Following months of conversations with Cox, Davis decided to entrust him with her story; as long as it was done on her terms. Based on these discussions, Cox has created a sizzling biopic detailing how she revolutionised the music landscape for black women. Combining talking-head interviews with family, friends and former band members, with snippets from their conversations, the film is a cinematic interpretation of Davis’ life, emulating her subversive style by blending testimony with psychedelic animation and an assortment of unconventional nonfiction techniques.
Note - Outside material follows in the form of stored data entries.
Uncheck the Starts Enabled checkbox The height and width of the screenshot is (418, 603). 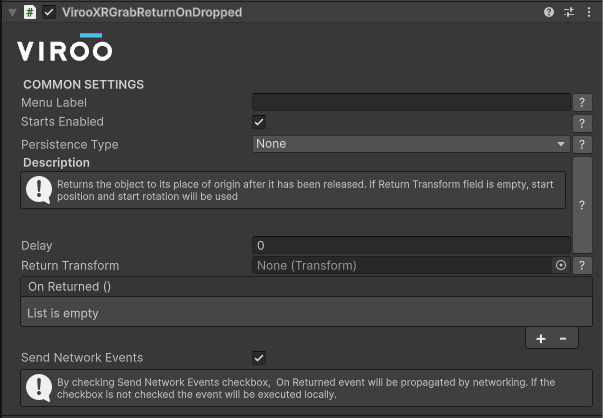pos(259,122)
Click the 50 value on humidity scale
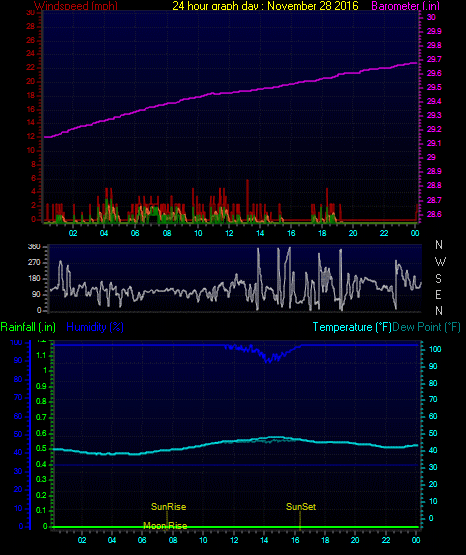Viewport: 466px width, 555px height. (18, 434)
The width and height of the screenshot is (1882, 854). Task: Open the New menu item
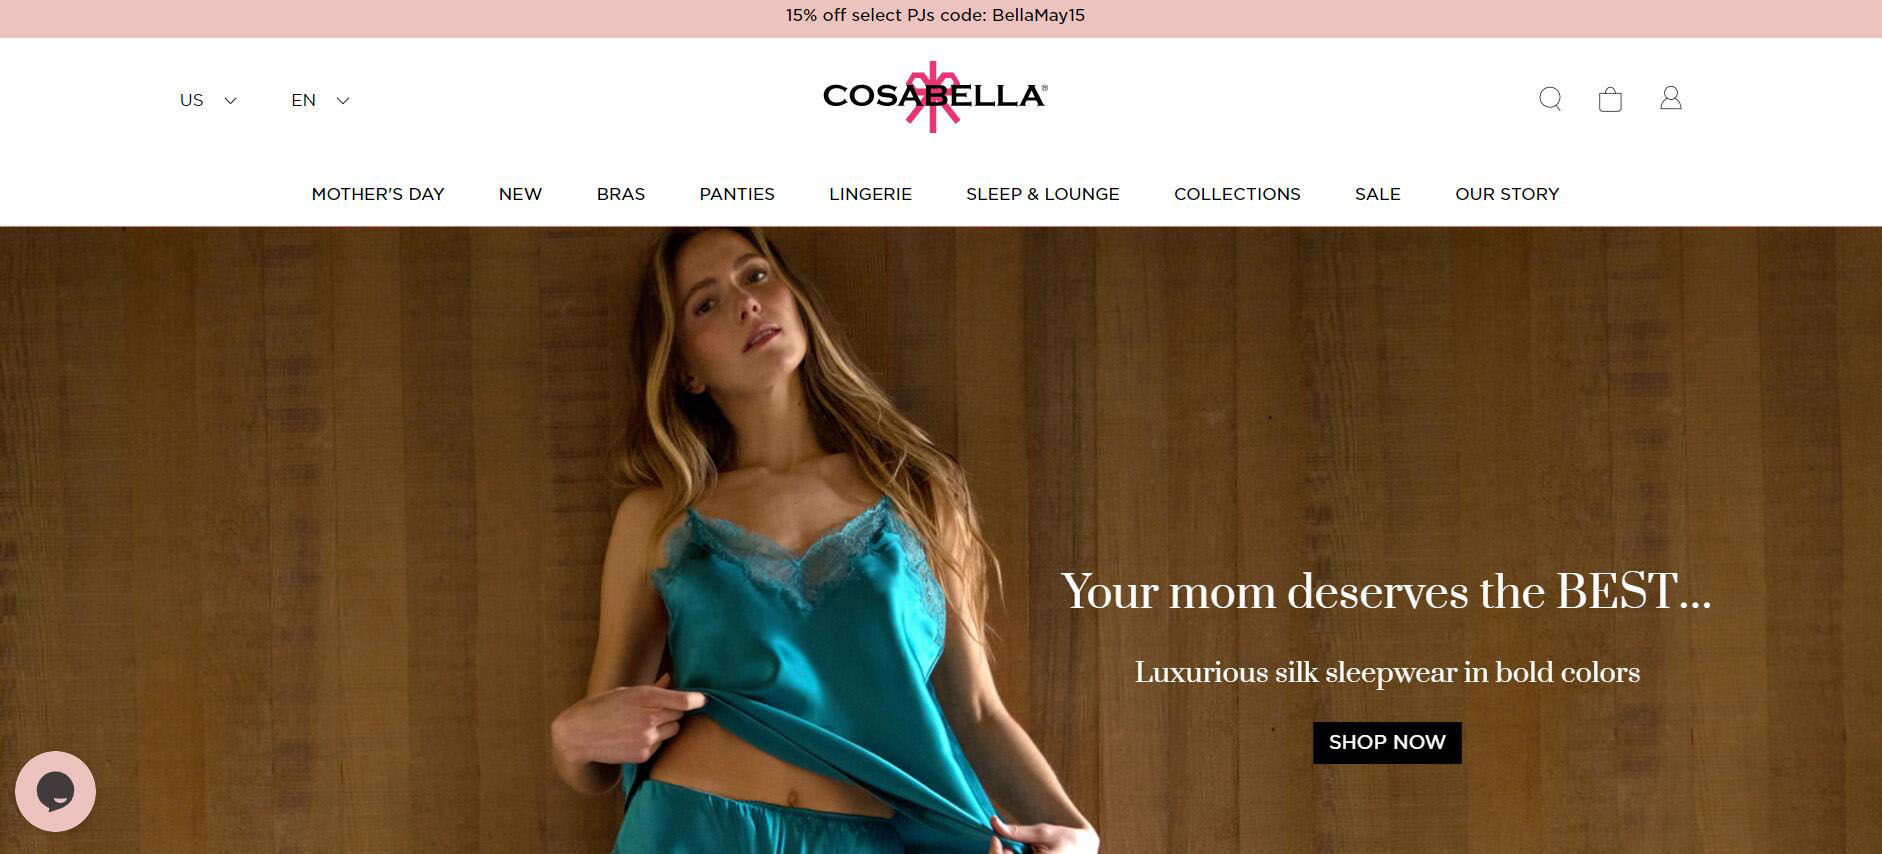(x=520, y=194)
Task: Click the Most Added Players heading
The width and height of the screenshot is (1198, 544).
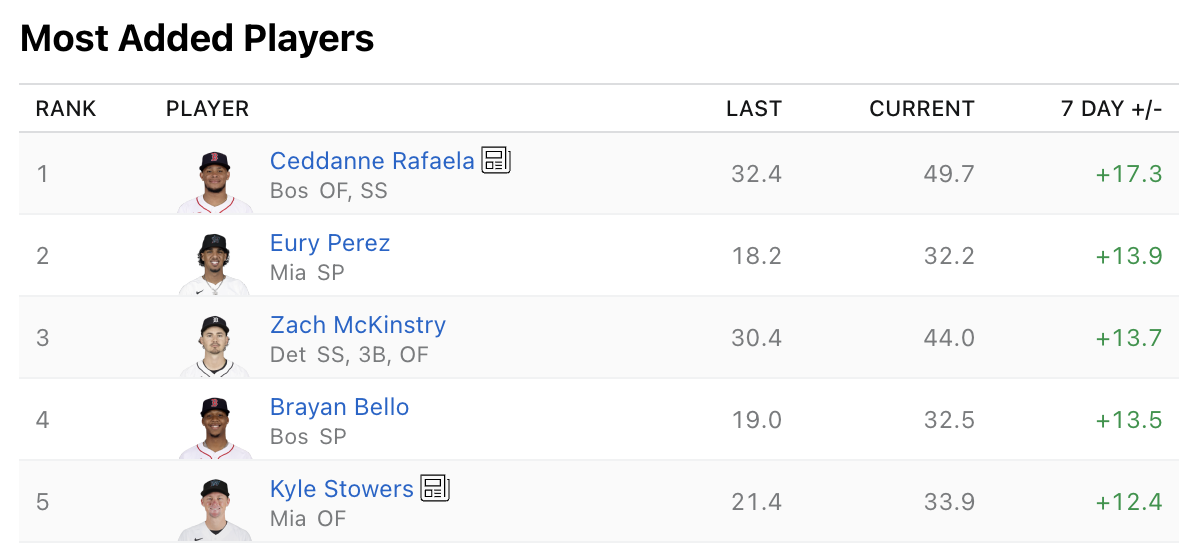Action: [x=197, y=39]

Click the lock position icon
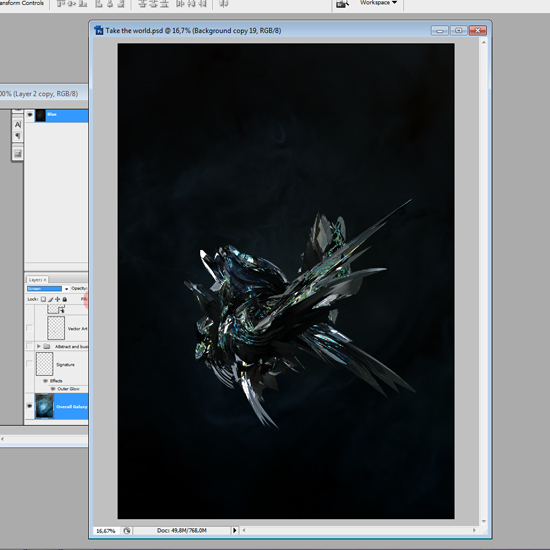click(x=58, y=299)
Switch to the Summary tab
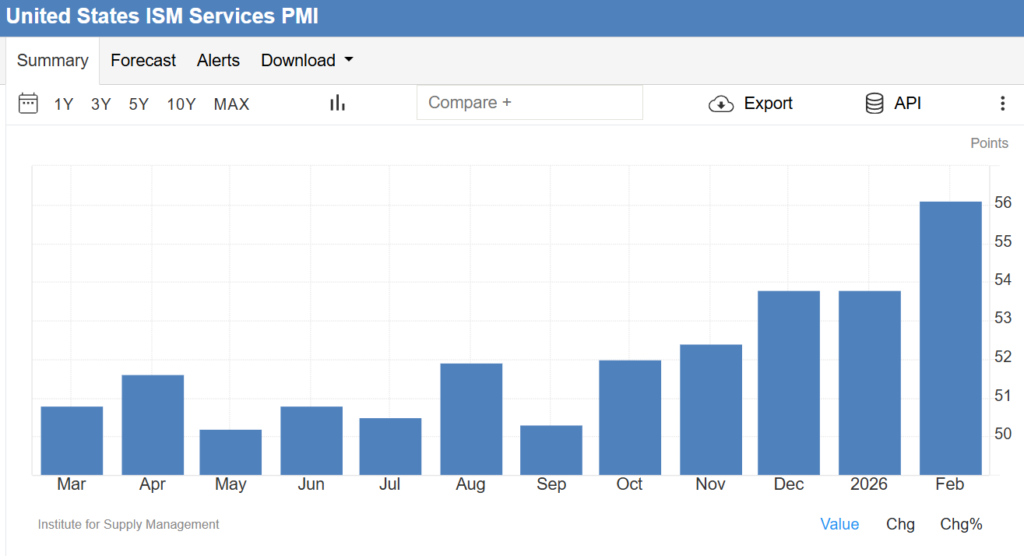The width and height of the screenshot is (1024, 556). tap(52, 60)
Betty: They Say I’m Different represents a move away from the music biopic as pure promotional tool, joining a recent surge of documentaries that aim to reflect the progressive work of their subjects. The most innovative of these at IndieLisboa focused on pioneering jazz drummer and percussionist Milford Graves. Best known for performing alongside Bill Frisell, Albert Ayler and John Zorn, Milford Graves Full Mantis is a kaleidoscopic portrait of the drummer’s belief in the cosmic potential of music. A film that refuses to dance to the beat of its own drum, Jake Meginsky and Neil Young’s hybrid documentary oscillates between multiple wavelength and forms of storytelling.

A theorist on rhythm being something defined by the inherent emotional impulses of the human body, Graves has consistently championed the idea that music is more than an art form to be mastered but something intrinsic within us. It’s no surprise then that Meginsky and Young have embraced Graves’ methods in their filmmaking, creating a film almost as radical as his music.
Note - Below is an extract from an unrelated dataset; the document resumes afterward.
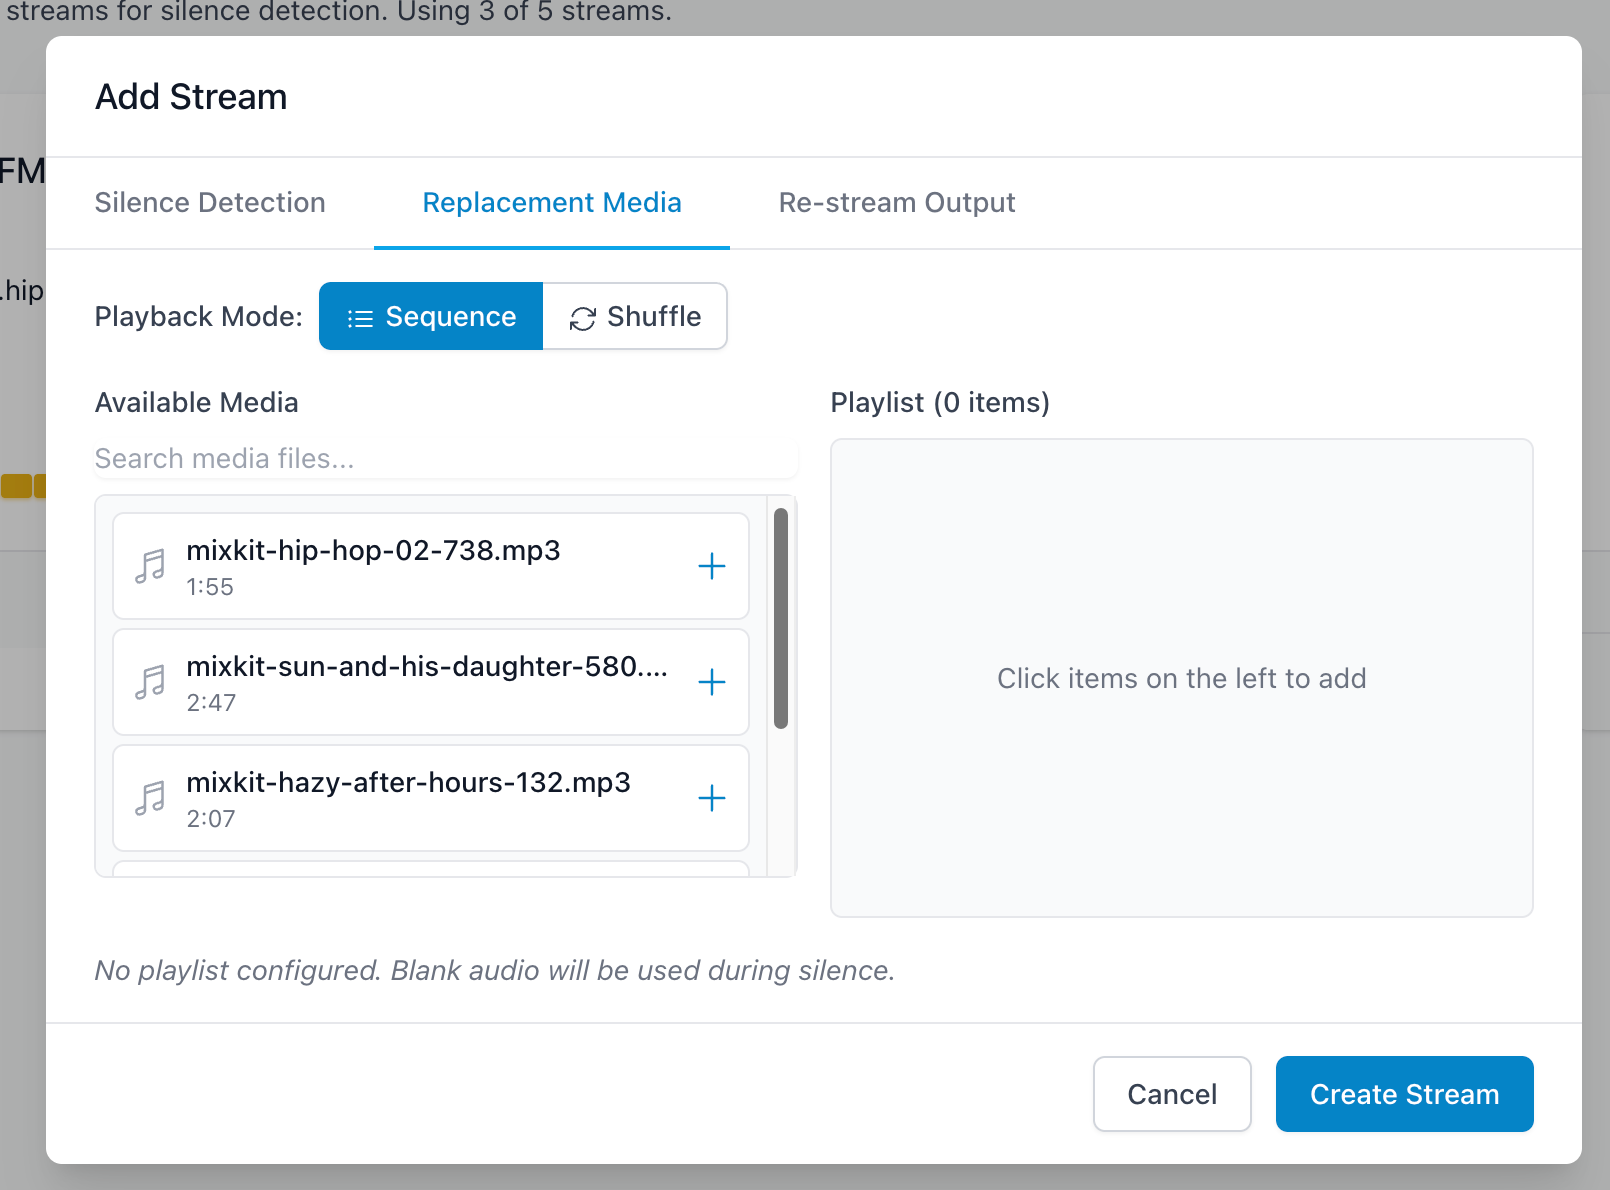This screenshot has height=1190, width=1610.
Task: Click the Available Media list scrollbar
Action: coord(781,618)
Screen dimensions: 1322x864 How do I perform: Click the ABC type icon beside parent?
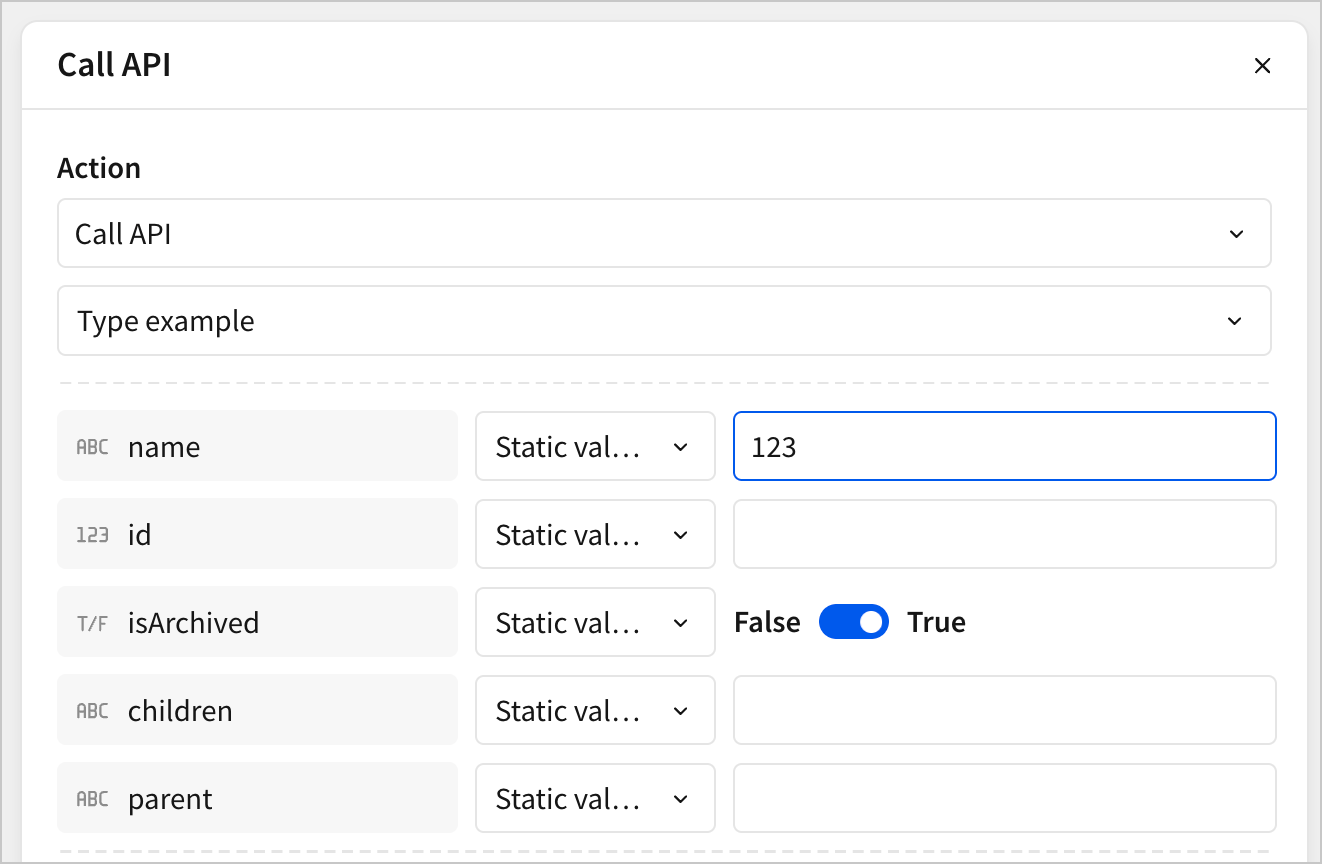(92, 798)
Cutting erratically between anarchic live performances and meditative passages in which Graves talks passionately about growing up in South Jamaica, his love of martial arts (including Yara, the form of jujitsu he developed from African dance) and his obsession with cardiology and the body’s electromagnetic charge, the film constantly fluctuates between chaos and karma. A rebellious film about the endless possibilities of music, Milford Graves Full Mantis is a mould breaking biography about one of Jazz’s truly singular personas; an energetic protagonist with a puzzling but infectious outlook on life.

Not all performers can provide such an unorthodox perspective on how the world works, but there are cases when the music documentary can play a vital role in reviving interest in neglected figures and Stephen Nomura Schible’s Ryuichi Sakamoto: Coda, achieves just that. Late-career documentary often revolve around living legends reflecting on their legacy, but here Schible understands that you can learn far more about a musician by examining their working methods rather than exploring their past.

Sakamoto’s soundtracks have left their mark on films such as Merry Christmas, Mr Lawrence and The Revenant, but Schible’s primary focus is the creation of the composer’s most recent – and potentially final – studio album ‘Async’. A cinema-obsessed environmental activist, Coda switches seamlessly from discussions with Sakamoto about Oppenheimer and Tarkovsky, to his battle with throat cancer, all while observing his unique methods of sculpting with sound.

With the exception of his recent brush with death, Sakamoto’s personal life is never broached, with Schible instead relying on the complexity of the soundscapes he creates to act as a window into his soul. The result is an inspirational and deeply moving biopic that resonates long after the closing credits roll, not only because of the uncertain health of its subject, but the tragedies and joys of the human condition that give meaning to his work.

In a year focused on reinvigorating the music documentary, it was refreshing to depart IndieLisboa not just with auditory pleasures, but memories of films engaging with cosmology, environmentalism and the power of art to speak truth to power.